Sheila waited until they’d gone. ‘I’ve never seen him like that. I thought he was going to throw something.’

‘Remember that time just after you’d moved in,’ I replied, referring to a previous case, ‘when I’d been-’

‘Your nose, you’d been thumped.’

And drugged and kidnapped. But my nose wore the visible damage. ‘He was like that then. He thinks I’m taking unnecessary risks, and maybe the violence freaks him out.’

‘He can’t protect you,’ she said. ‘It’s your job and you obviously love it, but sometimes you get hurt and he can’t do anything about it.’

I looked at her. ‘We’ve never had that sort of relationship. I don’t need protecting.’

‘Precisely,’ she stood up and began to clear the cups, ‘and he just has to stand by and watch.’

Chapter Twenty-Seven

I washed up. Outside, sunshine streamed in oil-painting rays from beneath clouds dark as bruises. Rain on the way. I gave Maddie another dose of medicine and got her ready for bed. She had some colour in her cheeks and she no longer complained about her ear. Tom was happy to get ready too. I plugged in Maddie’s cassette player and put on a tape she’d picked from the library. Magnus Powermouse was about a giant baby mouse. It was full of jokes and puns in Latin which I could barely understand and were way above her head, but it still worked as a great story. It was also long enough to last until they fell asleep.

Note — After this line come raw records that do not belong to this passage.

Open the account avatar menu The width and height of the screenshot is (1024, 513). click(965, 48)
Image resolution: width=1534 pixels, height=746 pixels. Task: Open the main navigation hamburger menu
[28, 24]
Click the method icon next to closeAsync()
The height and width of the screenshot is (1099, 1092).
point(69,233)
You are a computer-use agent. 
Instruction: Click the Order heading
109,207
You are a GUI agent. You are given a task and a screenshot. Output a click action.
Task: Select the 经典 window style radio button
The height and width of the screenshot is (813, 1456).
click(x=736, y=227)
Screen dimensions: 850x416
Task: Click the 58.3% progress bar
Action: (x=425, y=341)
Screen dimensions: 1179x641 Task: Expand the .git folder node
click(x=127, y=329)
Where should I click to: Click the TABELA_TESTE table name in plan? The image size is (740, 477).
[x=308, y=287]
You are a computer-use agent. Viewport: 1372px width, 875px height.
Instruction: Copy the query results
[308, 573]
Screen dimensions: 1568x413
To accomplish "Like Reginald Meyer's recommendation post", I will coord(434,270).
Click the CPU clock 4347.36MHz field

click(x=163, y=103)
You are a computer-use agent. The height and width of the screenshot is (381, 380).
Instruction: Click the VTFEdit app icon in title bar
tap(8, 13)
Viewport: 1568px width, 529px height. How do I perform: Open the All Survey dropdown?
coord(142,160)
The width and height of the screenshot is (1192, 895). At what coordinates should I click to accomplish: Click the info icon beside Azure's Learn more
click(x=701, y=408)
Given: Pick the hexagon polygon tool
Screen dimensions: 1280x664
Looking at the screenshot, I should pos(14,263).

A bath, that was what I needed. It had been a long, pig of a day, the triumphs of completing the stalker case and convincing Pitt to act, soured by the subsequent events. Yes, a bath. Deep, hot, scented. Followed by cocoa, something soothing on the radio, a few pages reading in bed and sleep. Eight hours. I held it out like a carrot on a stick while I dialled Mrs Deason’s.

I heard Ray return from his walk, go upstairs.

When she answered, her voice was breathy, almost a whisper. Had I woken her? Was she ill?

‘Mrs Deason, it’s Sal Kilkenny here. I promised to ring you after I’d seen Joey. I did try earlier but there was no answer.’

She made a noise. Peculiar. It made my neck prickle.

‘Mrs Deason. Are you all right?’

‘He’s dead.’

A punch to my gut. ‘What?’

‘My grandson. He’s dead.’

Oh, God. They’d killed him. I’d led them to Joey and they’d killed him.

‘No!’ I protested. ‘What happened?’

‘I had to go to Chester, this morning, to identify him. That’s where he was living. He would never tell me, you know, I always had to wait for him to ring me. But now…excuse me, I can’t talk anymore.’ Her voice was flat. I remembered the love for him brimming in her eyes as we’d talked that first time.

‘I’m so sorry. Please, Mrs Deason, how did he…? Did the police say?’ I had to know. ‘Was it an accident?’ It was my fault. My face felt cold. Gooseflesh crawled along my limbs.

‘An overdose,’ she said.

The relief buckled my knees. He hadn’t been murdered. One trip too many, that’s all. I wasn’t to blame. Disgusted then at my selfish response.

‘I am sorry,’ I said, ‘I’m so sorry.’

‘Yes,’ she said. And hung up.

I shivered. Tried to adjust to a new picture of Joey D, still, silent, dead. I heard the first spatter of rain against the window panes and went and ran my bath.

Cocoa. Milky, rich, just a smidgeon of sugar to take the edge off the bitterness. Always too hot to drink at first. I’d scalded my tongue countless times with my impatience. The phone went. My mobile – in my bag. It was in the corner of the kitchen, underneath Digger. I shook him awake and pushed him out of the way.